## WHAT TO PRODUCE
Take from the material every line containing the string "dimensions" and copy it.

+ + + +

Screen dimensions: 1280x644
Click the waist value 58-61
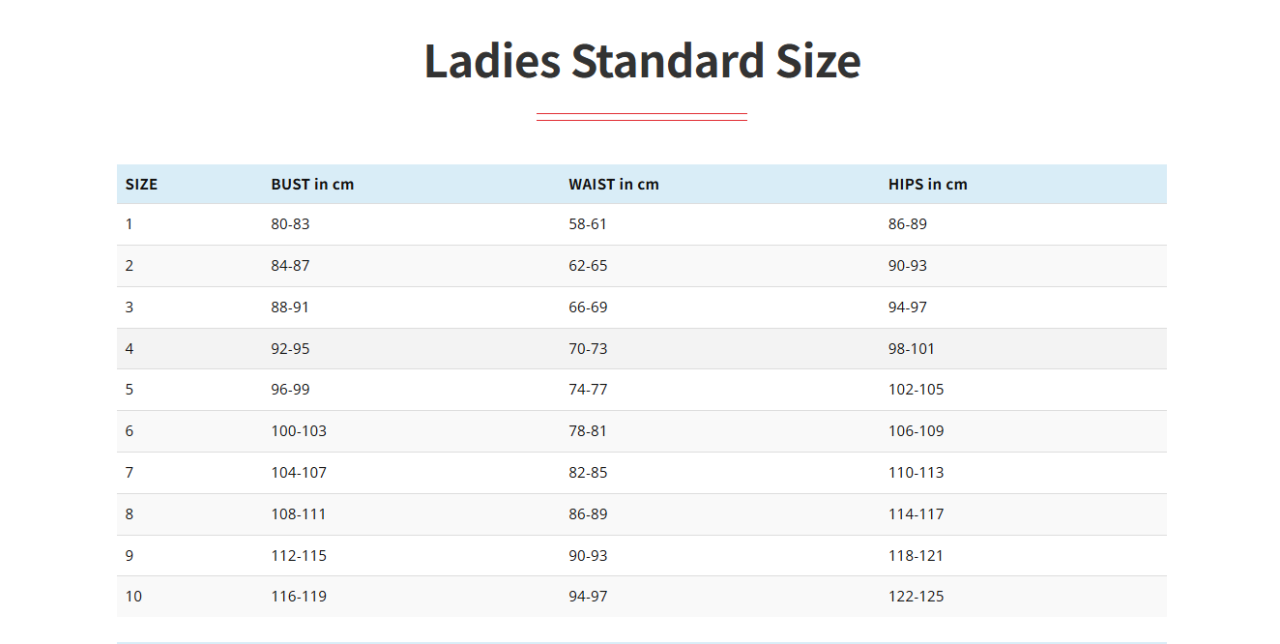point(588,224)
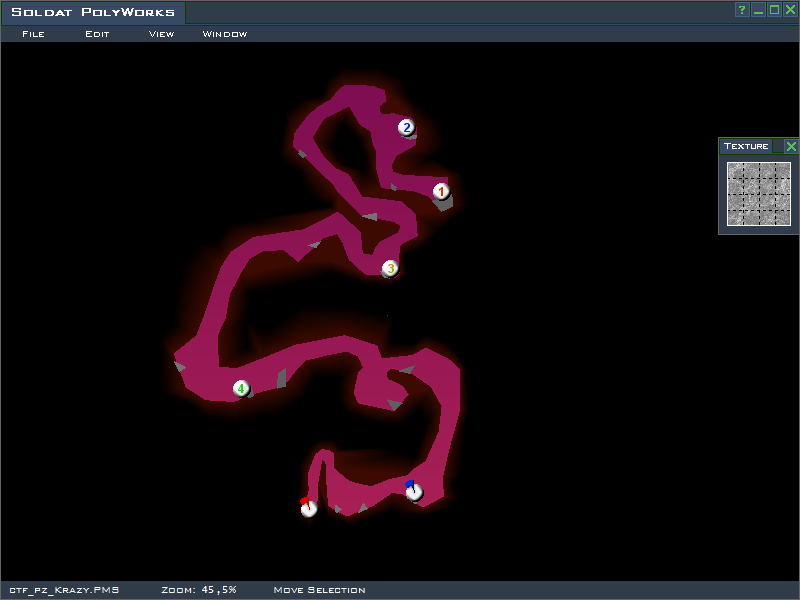Click the Zoom 45,5% status text
The width and height of the screenshot is (800, 600).
[x=199, y=590]
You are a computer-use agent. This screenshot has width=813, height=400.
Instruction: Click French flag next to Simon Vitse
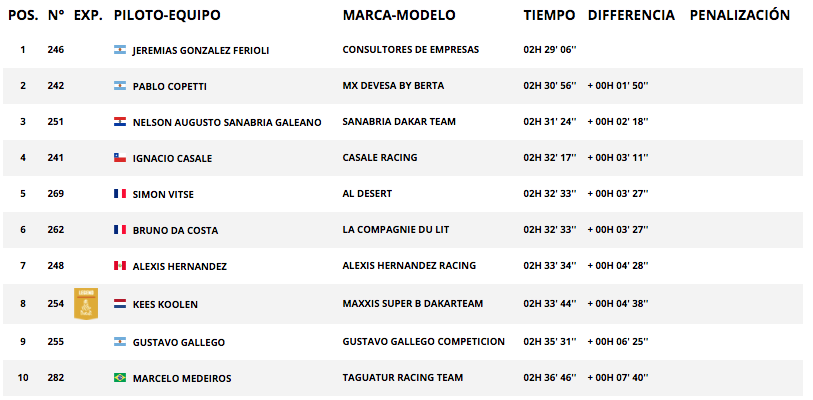tap(120, 194)
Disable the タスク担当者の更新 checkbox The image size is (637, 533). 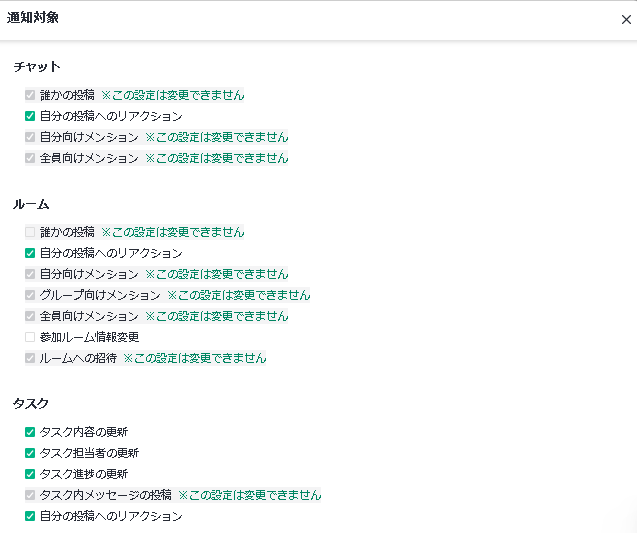tap(30, 453)
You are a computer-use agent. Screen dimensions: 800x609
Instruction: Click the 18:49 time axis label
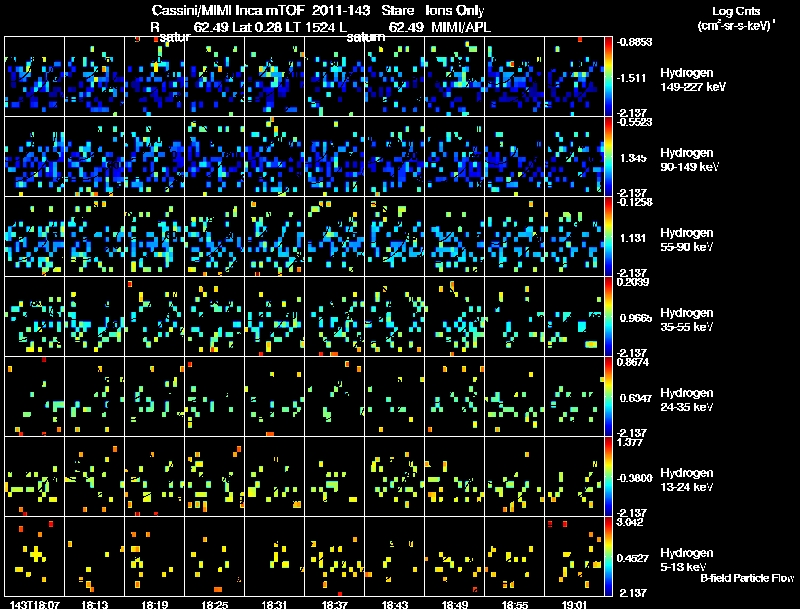pos(455,604)
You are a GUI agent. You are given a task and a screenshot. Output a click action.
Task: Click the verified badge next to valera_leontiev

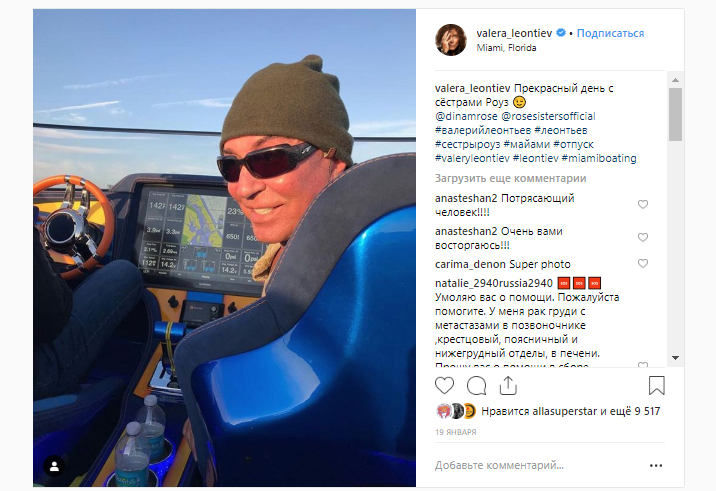[561, 33]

+ + + +

## SOLUTION FOR THIS PROBLEM
Screen dimensions: 1280x644
You are a computer-use agent. Screen dimensions: 800x609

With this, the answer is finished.